▸ **STUDY QUESTIONS**:
(1) In the article on life arriving from space, rewrite the passage from "Better Odds That" up to and including "of solid material.", changing "Earth" to "Terra".
(2) According to the article on life arriving from space, about what velocity did the researchers use when modeling weak transfer?
(3) Render this sentence from the article on life arriving from space in Spanish: "Weak transfer describes a low-velocity process wherein solid materials meander out of the orbit of one large object and happen into the orbit of another."

Better Odds That Life Crashed to Earth From Space
The researchers report in the journal Astrobiology that under certain conditions, there is a high probability that life came to Earth --or spread from Earth to other planets -- during the solar system's infancy when Earth and its planetary neighbors orbiting other stars would have been close enough to each other to exchange lots of solid material.
The findings provide the strongest support yet for "lithopanspermia," the idea that basic life forms are distributed throughout the universe via meteorite-like planetary fragments cast forth by disruptions such as planet and asteroid collisions. Eventually, another planetary system's gravity traps these roaming rocks, which can result in a mingling that transfers any living cargo.
"We wanted to know how debris left over from the formation of our solar system can get transported from one planetary system to another," said Renu Malhotra, a professor of planetary science in the UA's Lunar and Planetary Laboratory.
"Even today, some of these rocks leak out of the asteroid belt and hit planets," said Malhotra. "That's how we get meteorites. Some of them land on other planets, and some get thrown out of the solar system."
"With this study, we wanted to find out what happens to those small rocks that are thrown out and escape the solar system. Where do they go?"
Previous research suggested that, typically, those small rocks called meteoroids leave the solar system at high speeds, making the chances of being snagged in the gravitational pull of another object highly unlikely.
"Those studies assumed a typical velocity of 5,000 meters per second or more," said Malhotra. "They neglected the small fraction of material leaving a solar system at speeds slow enough to be captured by other planetary systems."
Using the star cluster in which our sun was born as a model, the team conducted simulations showing that at these lower speeds, the transfer of solid material from one star's planetary system to another could have been far more likely than previously thought, explained first author Edward Belbruno, a mathematician and visiting research collaborator in the department of astrophysical sciences at Princeton University who developed the principles of weak transfer.
Weak transfer describes a low-velocity process wherein solid materials meander out of the orbit of one large object and happen into the orbit of another. In this case, the researchers factored in velocities 50 times slower than previous estimates, or about 100 meters per second.
The researchers suggest that of all the boulders cast off from our solar system and its closest neighbor, five to 12 out of 10,000 could have been captured by the other. Earlier simulations had suggested chances as slim as one in a million.
"Our work says the opposite of most previous work," Belbruno said. "It says that lithopanspermia might have been very likely, and it may be the first paper to demonstrate that. If this mechanism is true, it has implications for life in the universe as a whole. This could have happened anywhere."

▸ **INFORMATION**:

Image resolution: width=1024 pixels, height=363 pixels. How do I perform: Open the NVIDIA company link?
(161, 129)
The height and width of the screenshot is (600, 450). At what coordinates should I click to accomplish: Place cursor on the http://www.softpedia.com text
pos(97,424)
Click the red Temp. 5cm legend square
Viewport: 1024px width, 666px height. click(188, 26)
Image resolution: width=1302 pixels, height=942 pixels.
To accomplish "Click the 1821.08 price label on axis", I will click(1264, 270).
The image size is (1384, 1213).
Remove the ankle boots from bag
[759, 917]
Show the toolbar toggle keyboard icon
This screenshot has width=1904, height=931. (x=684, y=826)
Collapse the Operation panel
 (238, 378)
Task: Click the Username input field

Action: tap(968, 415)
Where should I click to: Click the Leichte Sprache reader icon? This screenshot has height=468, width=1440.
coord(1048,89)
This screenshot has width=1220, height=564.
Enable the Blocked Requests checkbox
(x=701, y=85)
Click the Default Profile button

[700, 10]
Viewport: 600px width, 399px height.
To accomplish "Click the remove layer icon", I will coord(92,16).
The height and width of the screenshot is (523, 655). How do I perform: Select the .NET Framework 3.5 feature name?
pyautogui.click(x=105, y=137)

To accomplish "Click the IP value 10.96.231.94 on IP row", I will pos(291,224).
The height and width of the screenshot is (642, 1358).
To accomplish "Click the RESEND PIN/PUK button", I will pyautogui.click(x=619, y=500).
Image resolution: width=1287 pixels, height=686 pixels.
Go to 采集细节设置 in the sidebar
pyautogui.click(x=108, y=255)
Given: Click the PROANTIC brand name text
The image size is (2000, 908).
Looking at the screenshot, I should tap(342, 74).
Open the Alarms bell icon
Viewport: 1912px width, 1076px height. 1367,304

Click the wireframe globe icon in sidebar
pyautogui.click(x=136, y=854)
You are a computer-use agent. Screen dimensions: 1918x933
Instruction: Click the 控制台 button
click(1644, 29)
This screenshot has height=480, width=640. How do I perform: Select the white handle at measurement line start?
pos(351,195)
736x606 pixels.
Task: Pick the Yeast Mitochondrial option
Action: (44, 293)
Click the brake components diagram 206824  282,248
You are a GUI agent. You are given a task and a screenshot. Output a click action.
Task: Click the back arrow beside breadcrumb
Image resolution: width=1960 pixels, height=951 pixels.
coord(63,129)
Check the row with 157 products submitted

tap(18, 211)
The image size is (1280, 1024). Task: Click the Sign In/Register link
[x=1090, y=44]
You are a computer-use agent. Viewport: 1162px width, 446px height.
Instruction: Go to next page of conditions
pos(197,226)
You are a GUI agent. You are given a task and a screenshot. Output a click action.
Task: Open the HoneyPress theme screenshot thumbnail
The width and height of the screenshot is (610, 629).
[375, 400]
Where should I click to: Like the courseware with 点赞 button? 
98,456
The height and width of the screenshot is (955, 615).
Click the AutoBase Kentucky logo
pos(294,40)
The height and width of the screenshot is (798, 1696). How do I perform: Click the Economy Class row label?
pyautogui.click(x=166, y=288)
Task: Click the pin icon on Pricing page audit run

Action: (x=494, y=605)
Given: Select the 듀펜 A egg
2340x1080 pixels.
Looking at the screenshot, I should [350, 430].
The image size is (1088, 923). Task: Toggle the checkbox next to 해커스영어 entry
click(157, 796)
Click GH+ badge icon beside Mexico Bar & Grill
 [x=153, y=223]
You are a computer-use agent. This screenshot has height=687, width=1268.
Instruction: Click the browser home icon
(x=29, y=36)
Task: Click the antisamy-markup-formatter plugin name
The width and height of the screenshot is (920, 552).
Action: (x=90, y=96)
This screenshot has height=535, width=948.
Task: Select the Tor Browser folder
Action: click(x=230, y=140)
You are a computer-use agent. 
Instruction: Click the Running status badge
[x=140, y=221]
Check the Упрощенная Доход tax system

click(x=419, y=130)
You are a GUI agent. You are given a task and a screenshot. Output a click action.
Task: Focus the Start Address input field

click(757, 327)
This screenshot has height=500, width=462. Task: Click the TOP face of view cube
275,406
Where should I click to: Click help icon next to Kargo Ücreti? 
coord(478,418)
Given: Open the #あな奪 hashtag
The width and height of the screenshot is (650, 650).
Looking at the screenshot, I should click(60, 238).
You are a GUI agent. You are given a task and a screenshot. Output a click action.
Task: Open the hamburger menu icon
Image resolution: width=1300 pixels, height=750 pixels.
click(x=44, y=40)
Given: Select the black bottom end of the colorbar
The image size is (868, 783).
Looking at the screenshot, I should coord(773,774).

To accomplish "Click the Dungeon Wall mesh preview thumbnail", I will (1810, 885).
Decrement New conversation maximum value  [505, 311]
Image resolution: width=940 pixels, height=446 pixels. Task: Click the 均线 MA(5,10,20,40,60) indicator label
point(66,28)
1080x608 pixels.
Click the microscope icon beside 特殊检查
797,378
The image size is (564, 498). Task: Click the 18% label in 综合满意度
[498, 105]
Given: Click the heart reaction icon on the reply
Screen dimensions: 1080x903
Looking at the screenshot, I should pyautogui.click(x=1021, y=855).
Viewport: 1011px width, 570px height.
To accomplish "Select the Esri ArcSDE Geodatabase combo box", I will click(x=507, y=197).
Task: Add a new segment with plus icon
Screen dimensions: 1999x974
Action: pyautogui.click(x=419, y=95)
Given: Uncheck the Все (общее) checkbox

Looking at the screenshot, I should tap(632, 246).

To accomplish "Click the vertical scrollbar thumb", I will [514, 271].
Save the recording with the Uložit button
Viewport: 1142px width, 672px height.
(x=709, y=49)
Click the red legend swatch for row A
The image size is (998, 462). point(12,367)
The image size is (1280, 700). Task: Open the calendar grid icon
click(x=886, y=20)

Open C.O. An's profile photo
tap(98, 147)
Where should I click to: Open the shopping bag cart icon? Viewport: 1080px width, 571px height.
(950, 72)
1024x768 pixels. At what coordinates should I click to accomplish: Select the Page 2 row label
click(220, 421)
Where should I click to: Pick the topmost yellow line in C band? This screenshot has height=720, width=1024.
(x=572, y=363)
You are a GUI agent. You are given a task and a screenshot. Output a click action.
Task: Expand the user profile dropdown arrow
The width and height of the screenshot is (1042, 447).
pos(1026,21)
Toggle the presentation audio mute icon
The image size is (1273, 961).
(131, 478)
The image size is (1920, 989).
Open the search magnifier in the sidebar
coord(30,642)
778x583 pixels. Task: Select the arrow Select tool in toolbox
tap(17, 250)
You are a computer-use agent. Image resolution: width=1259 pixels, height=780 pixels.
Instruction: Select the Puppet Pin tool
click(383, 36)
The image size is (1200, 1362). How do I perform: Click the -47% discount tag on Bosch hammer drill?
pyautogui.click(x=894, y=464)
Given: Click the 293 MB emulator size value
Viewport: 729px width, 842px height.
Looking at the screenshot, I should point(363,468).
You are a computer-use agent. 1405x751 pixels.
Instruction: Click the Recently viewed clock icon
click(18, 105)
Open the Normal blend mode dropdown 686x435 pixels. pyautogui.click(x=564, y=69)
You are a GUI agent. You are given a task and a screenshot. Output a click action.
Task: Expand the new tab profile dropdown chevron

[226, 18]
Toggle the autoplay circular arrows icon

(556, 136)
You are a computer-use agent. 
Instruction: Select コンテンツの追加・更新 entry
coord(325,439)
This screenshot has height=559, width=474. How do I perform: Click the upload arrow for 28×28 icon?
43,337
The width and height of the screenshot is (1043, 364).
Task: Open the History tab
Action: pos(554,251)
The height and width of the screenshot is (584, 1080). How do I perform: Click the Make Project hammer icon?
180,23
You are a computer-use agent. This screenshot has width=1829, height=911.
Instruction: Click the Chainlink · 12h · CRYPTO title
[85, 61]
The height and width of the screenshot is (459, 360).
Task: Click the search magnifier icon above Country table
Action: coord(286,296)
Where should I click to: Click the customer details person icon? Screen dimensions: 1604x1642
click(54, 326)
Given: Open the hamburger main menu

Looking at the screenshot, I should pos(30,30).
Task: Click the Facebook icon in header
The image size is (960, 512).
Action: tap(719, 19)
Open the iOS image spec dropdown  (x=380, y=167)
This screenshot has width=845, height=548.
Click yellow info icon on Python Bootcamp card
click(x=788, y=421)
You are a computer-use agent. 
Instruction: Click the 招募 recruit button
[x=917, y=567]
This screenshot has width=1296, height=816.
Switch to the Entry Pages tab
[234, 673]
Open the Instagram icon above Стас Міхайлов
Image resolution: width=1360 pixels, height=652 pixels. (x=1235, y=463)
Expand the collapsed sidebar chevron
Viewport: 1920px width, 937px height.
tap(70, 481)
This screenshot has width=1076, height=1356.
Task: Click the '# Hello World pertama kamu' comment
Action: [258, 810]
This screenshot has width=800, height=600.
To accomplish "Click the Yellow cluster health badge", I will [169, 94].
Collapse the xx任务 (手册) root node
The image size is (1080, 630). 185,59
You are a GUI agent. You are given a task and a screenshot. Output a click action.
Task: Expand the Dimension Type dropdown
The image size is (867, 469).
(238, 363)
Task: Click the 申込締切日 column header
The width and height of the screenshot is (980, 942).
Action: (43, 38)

▸ **WRITTEN RESPONSES**:
(1)
Better Odds That Life Crashed to Terra From Space
The researchers report in the journal Astrobiology that under certain conditions, there is a high probability that life came to Terra --or spread from Terra to other planets -- during the solar system's infancy when Terra and its planetary neighbors orbiting other stars would have been close enough to each other to exchange lots of solid material.

(2) About 100 meters per second.

(3) La transferencia débil describe un proceso de baja velocidad en el que los materiales sólidos salen serpenteando de la órbita de un objeto grande y acaban entrando en la órbita de otro.